What the task requires: In the data that follows, find the line with "Top folklore (1145, 1694)"; transcribe it, every later line up to the one with "im Autoren (1194, 25)", and that line as well, exactly and with no others.

(Stored data entries)
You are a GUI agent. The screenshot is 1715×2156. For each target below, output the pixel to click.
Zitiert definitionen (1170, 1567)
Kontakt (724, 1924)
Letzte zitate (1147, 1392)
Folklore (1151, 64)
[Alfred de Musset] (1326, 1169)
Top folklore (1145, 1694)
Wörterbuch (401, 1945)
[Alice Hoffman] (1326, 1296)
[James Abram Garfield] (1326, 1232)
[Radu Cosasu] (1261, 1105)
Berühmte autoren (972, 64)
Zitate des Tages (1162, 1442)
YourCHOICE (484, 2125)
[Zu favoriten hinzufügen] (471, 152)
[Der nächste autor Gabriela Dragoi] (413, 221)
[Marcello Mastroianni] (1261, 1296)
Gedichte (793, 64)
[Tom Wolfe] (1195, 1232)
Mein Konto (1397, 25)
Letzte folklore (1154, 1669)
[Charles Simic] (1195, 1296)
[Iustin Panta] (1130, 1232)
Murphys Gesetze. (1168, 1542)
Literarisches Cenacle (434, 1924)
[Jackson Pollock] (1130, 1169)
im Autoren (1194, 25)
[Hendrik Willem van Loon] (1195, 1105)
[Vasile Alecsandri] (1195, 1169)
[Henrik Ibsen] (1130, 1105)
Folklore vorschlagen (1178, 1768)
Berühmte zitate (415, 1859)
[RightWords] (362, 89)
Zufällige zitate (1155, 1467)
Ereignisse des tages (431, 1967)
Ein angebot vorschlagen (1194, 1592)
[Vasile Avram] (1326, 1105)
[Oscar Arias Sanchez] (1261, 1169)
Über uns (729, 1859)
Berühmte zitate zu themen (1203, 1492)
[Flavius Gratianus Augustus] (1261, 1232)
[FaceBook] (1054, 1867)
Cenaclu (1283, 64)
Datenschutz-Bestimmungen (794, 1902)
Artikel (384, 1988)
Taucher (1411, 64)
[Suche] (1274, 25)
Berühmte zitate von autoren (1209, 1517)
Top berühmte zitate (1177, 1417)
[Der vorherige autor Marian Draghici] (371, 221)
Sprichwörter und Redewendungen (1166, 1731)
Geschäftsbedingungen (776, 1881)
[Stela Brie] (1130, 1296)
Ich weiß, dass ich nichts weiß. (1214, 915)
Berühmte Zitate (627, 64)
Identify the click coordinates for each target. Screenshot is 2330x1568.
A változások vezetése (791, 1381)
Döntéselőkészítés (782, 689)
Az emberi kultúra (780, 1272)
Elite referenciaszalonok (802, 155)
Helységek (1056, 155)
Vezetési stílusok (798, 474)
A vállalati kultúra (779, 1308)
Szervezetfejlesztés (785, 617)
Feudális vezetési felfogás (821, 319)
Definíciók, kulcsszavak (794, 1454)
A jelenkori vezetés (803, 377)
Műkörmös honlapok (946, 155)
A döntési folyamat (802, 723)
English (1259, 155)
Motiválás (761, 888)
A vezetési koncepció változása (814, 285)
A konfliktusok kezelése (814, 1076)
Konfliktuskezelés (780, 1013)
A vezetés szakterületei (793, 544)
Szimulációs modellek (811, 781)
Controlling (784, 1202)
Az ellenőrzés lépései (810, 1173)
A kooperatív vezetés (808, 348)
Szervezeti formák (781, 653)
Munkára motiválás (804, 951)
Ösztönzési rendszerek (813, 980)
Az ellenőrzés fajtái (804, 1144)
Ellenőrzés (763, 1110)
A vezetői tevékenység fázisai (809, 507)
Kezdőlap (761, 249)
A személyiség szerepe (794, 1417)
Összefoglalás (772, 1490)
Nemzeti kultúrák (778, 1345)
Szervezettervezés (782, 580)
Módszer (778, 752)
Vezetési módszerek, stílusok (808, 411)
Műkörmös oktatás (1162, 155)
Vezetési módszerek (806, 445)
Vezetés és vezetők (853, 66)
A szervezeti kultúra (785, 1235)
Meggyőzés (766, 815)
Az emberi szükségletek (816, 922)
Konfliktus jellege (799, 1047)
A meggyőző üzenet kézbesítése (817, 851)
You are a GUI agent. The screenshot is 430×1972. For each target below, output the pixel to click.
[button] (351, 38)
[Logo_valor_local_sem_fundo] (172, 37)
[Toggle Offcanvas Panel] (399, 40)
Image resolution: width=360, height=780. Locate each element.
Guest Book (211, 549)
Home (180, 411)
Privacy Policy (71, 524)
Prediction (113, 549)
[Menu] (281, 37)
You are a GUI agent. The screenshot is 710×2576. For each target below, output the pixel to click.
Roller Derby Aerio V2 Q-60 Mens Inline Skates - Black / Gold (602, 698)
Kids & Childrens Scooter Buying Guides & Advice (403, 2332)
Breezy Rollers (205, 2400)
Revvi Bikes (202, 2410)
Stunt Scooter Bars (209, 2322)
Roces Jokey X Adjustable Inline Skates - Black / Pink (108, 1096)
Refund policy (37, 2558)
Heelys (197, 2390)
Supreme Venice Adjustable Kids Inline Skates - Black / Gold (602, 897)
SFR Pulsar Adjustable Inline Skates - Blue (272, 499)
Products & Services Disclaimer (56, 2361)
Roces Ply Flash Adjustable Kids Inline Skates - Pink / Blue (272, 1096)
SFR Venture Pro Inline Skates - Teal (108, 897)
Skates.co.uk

Answer to the exercise:
Top folklore (1145, 1694)
Wörterbuch (401, 1945)
[Alice Hoffman] (1326, 1296)
[James Abram Garfield] (1326, 1232)
[Radu Cosasu] (1261, 1105)
Berühmte autoren (972, 64)
Zitate des Tages (1162, 1442)
YourCHOICE (484, 2125)
[Zu favoriten hinzufügen] (471, 152)
[Der nächste autor Gabriela Dragoi] (413, 221)
[Marcello Mastroianni] (1261, 1296)
Gedichte (793, 64)
[Tom Wolfe] (1195, 1232)
Mein Konto (1397, 25)
Letzte folklore (1154, 1669)
[Charles Simic] (1195, 1296)
[Iustin Panta] (1130, 1232)
Murphys Gesetze. (1168, 1542)
Literarisches Cenacle (434, 1924)
[Jackson Pollock] (1130, 1169)
im Autoren (1194, 25)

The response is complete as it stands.